REQUIREMENT = Could you repeat exactly the lines below, from the line containing "You are a computer-use agent." through the last one, both included, while leaving out any pictures?

#####

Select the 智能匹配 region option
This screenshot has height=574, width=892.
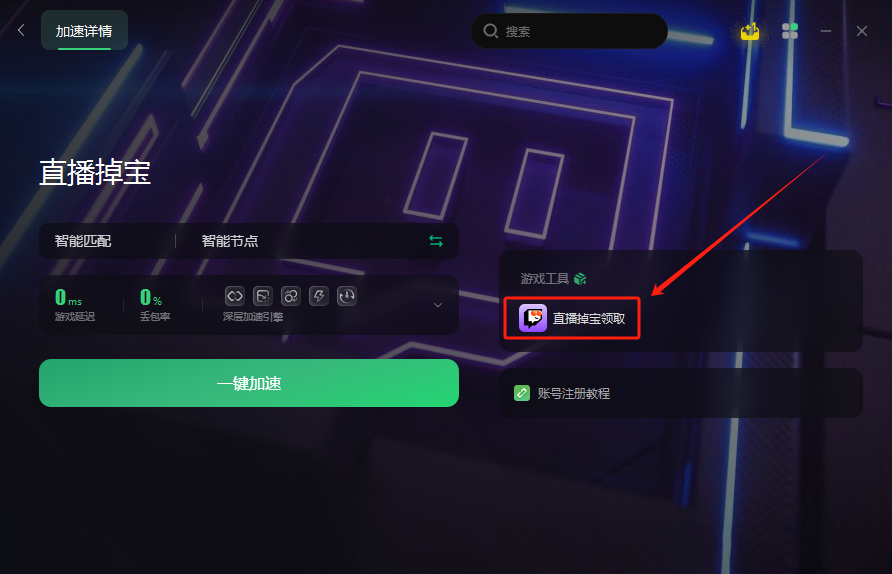pyautogui.click(x=83, y=241)
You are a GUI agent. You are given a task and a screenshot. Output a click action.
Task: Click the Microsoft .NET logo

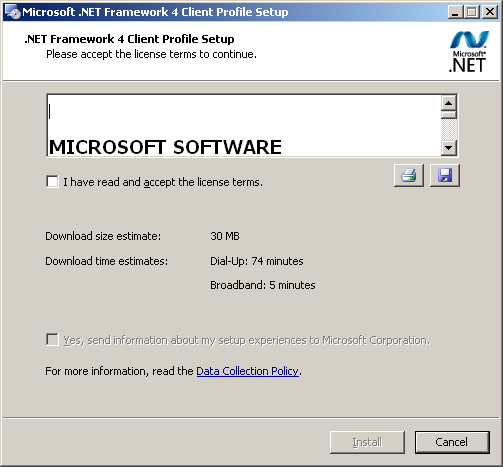[468, 52]
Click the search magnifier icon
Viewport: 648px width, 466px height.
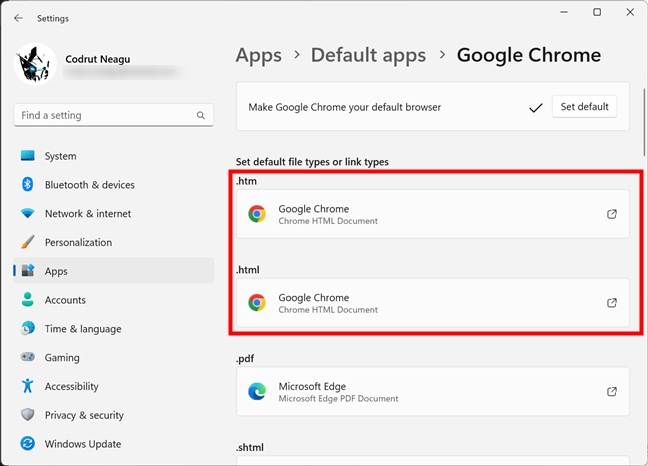201,116
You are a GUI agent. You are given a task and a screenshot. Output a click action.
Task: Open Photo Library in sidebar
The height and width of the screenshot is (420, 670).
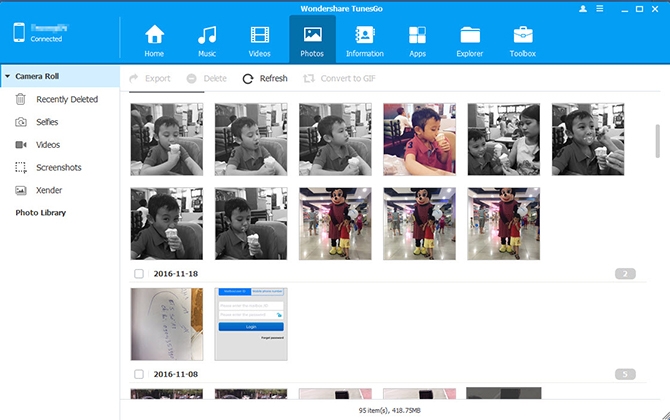41,213
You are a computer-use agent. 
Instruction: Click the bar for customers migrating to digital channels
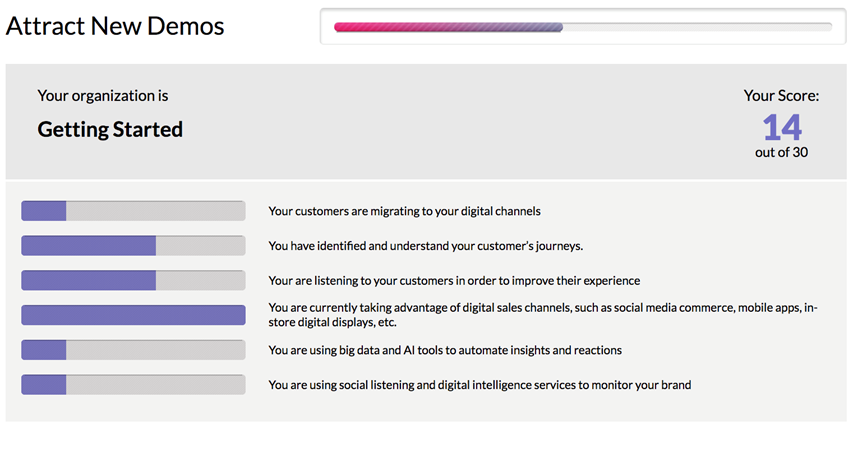133,211
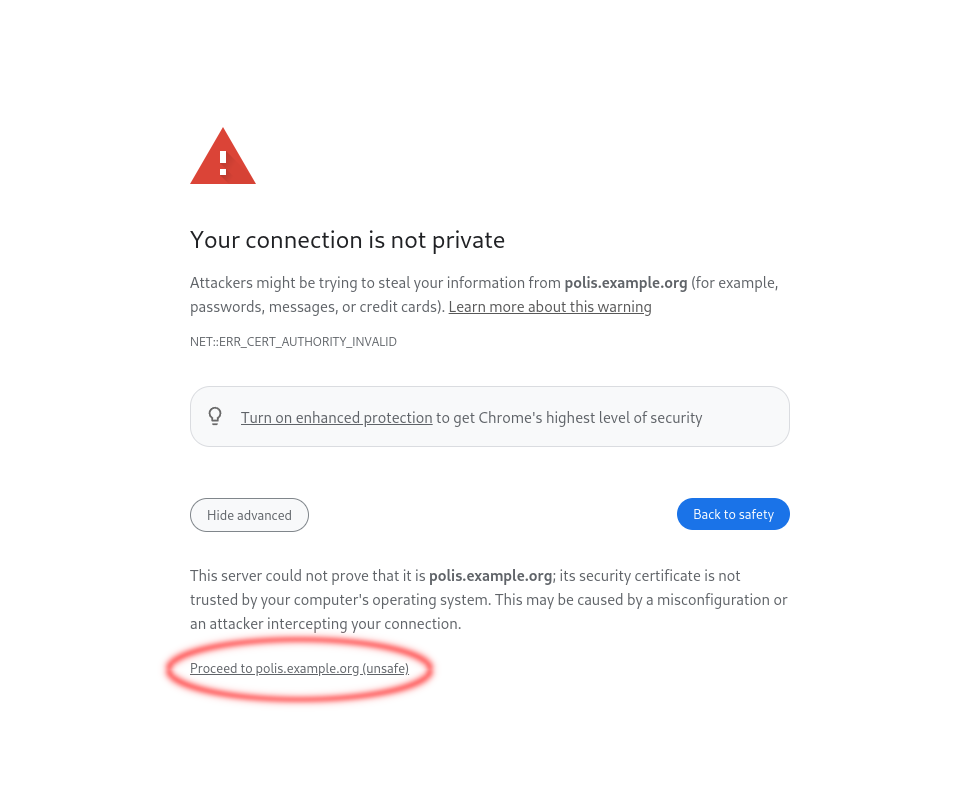Click the red-circled unsafe proceed link

tap(299, 668)
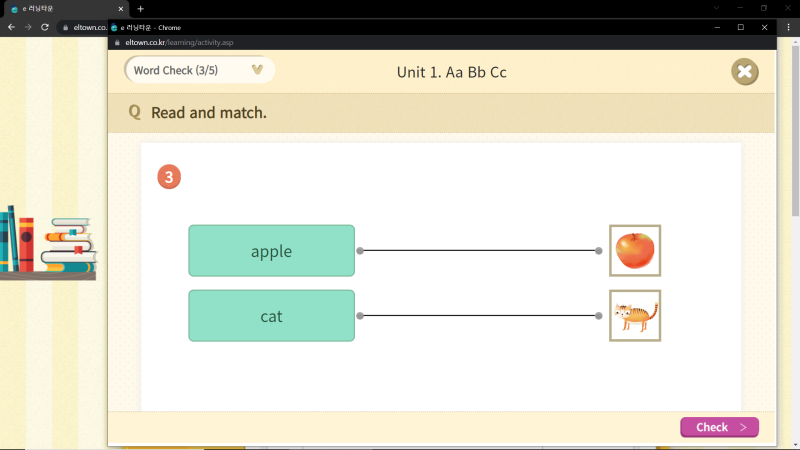Click the dot beside cat picture
This screenshot has height=450, width=800.
599,316
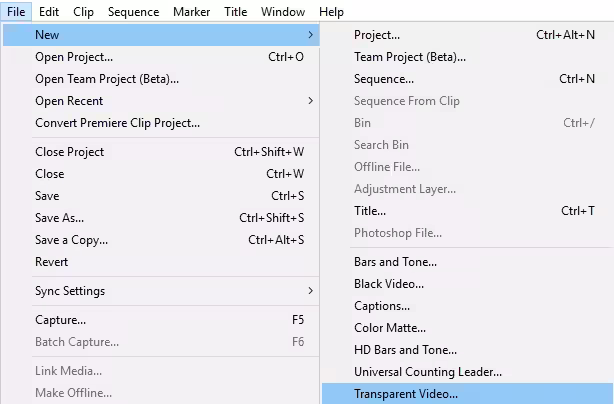Create new Black Video
The image size is (614, 404).
[389, 284]
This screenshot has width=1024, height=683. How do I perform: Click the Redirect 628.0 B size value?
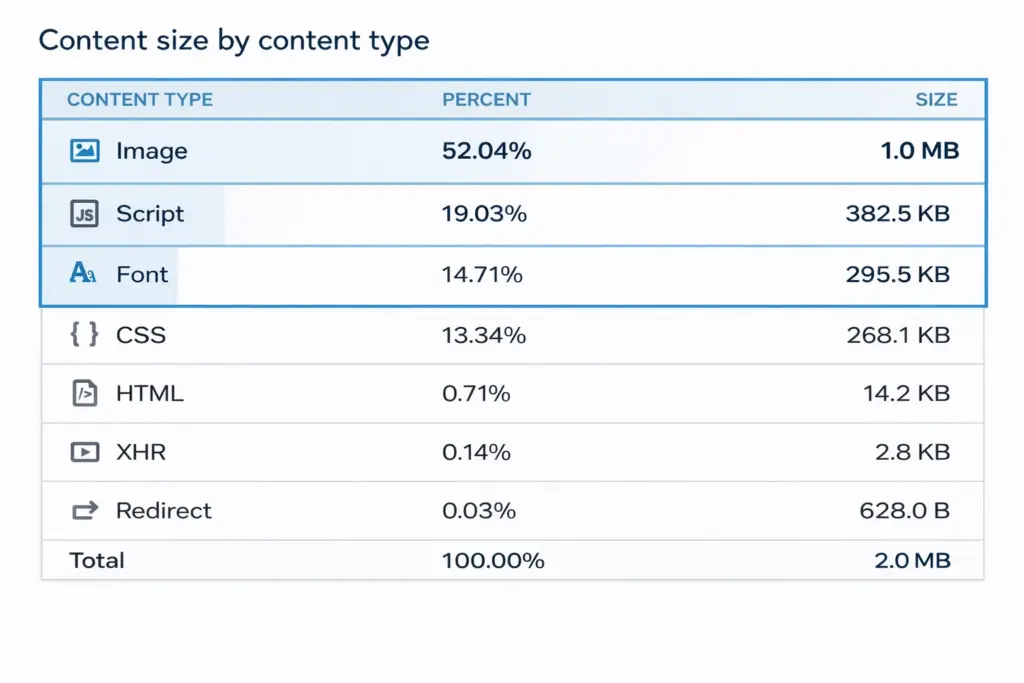[x=904, y=511]
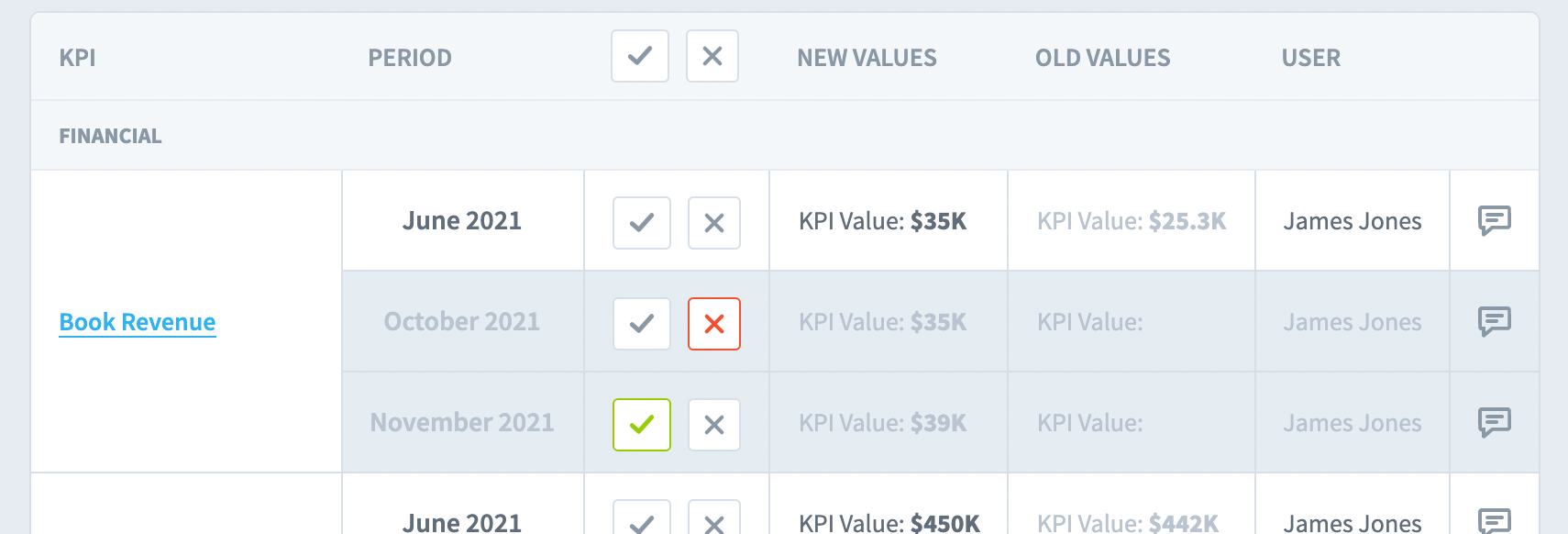
Task: Toggle green approve button for November 2021
Action: 642,425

#####

EXERCISE RESULT =
You are a computer-use agent. 
Instruction: Click the bar for customers migrating to digital channels
133,211
Click the red-circled unsafe proceed link

tap(299, 668)
Click the dot beside cat picture
This screenshot has height=450, width=800.
599,316
Create new Black Video
The image size is (614, 404).
[389, 284]
This screenshot has width=1024, height=683. How do I perform: Click the Redirect 628.0 B size value?
[x=904, y=511]
Task: Toggle green approve button for November 2021
Action: 642,425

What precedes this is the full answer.